(Stored entries):
━━━━━━━━━━━━━━━━━━━━

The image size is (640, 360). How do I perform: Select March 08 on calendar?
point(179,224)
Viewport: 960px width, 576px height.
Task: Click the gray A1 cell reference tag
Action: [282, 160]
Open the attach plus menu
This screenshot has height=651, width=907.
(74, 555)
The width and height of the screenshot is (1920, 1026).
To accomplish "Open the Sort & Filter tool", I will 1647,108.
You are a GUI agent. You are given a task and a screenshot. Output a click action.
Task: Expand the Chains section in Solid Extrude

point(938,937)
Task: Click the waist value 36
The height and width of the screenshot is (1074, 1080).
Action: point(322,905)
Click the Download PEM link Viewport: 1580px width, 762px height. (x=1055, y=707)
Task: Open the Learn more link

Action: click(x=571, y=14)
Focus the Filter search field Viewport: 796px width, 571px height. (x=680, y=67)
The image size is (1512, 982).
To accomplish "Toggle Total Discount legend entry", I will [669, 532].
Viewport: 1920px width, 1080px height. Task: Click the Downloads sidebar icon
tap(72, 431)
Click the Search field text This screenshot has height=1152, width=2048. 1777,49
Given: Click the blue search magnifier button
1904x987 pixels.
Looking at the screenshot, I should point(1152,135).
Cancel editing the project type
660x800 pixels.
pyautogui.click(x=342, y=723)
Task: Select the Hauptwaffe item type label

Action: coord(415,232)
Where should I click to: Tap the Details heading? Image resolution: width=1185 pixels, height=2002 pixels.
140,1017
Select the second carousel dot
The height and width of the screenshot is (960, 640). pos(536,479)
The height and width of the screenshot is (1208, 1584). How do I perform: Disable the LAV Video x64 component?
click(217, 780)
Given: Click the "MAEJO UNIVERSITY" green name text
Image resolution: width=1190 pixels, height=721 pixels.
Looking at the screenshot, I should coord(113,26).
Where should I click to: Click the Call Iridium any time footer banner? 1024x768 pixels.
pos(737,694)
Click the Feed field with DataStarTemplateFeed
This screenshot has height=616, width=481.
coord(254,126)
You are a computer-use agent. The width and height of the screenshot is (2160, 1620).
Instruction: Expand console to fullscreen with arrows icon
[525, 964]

━━━━━━━━━━━━━━━━━━━━

Can you give every line of the entries above as a numbered list, leaving out the blank lines?

(SOLUTION):
1. The image size is (640, 360). How do I perform: Select March 08 on calendar?
2. point(179,224)
3. Viewport: 960px width, 576px height.
4. Task: Click the gray A1 cell reference tag
5. Action: [282, 160]
6. Open the attach plus menu
7. This screenshot has height=651, width=907.
8. (74, 555)
9. The width and height of the screenshot is (1920, 1026).
10. To accomplish "Open the Sort & Filter tool", I will 1647,108.
11. You are a GUI agent. You are given a task and a screenshot. Output a click action.
12. Task: Expand the Chains section in Solid Extrude
13. point(938,937)
14. Task: Click the waist value 36
15. The height and width of the screenshot is (1074, 1080).
16. Action: point(322,905)
17. Click the Download PEM link Viewport: 1580px width, 762px height. (x=1055, y=707)
18. Task: Open the Learn more link
19. Action: click(x=571, y=14)
20. Focus the Filter search field Viewport: 796px width, 571px height. (x=680, y=67)
21. The image size is (1512, 982).
22. To accomplish "Toggle Total Discount legend entry", I will [669, 532].
23. Viewport: 1920px width, 1080px height. Task: Click the Downloads sidebar icon
24. tap(72, 431)
25. Click the Search field text This screenshot has height=1152, width=2048. 1777,49
26. Given: Click the blue search magnifier button
27. 1904x987 pixels.
28. Looking at the screenshot, I should point(1152,135).
29. Cancel editing the project type
30. 660x800 pixels.
31. pyautogui.click(x=342, y=723)
32. Task: Select the Hauptwaffe item type label
33. Action: coord(415,232)
34. Where should I click to: Tap the Details heading? Image resolution: width=1185 pixels, height=2002 pixels.
35. 140,1017
36. Select the second carousel dot
37. The height and width of the screenshot is (960, 640). pos(536,479)
38. The height and width of the screenshot is (1208, 1584). How do I perform: Disable the LAV Video x64 component?
39. click(217, 780)
40. Given: Click the "MAEJO UNIVERSITY" green name text
41. Image resolution: width=1190 pixels, height=721 pixels.
42. Looking at the screenshot, I should coord(113,26).
43. Where should I click to: Click the Call Iridium any time footer banner? 1024x768 pixels.
44. pos(737,694)
45. Click the Feed field with DataStarTemplateFeed
46. This screenshot has height=616, width=481.
47. coord(254,126)
48. You are a computer-use agent. The width and height of the screenshot is (2160, 1620).
49. Instruction: Expand console to fullscreen with arrows icon
50. [525, 964]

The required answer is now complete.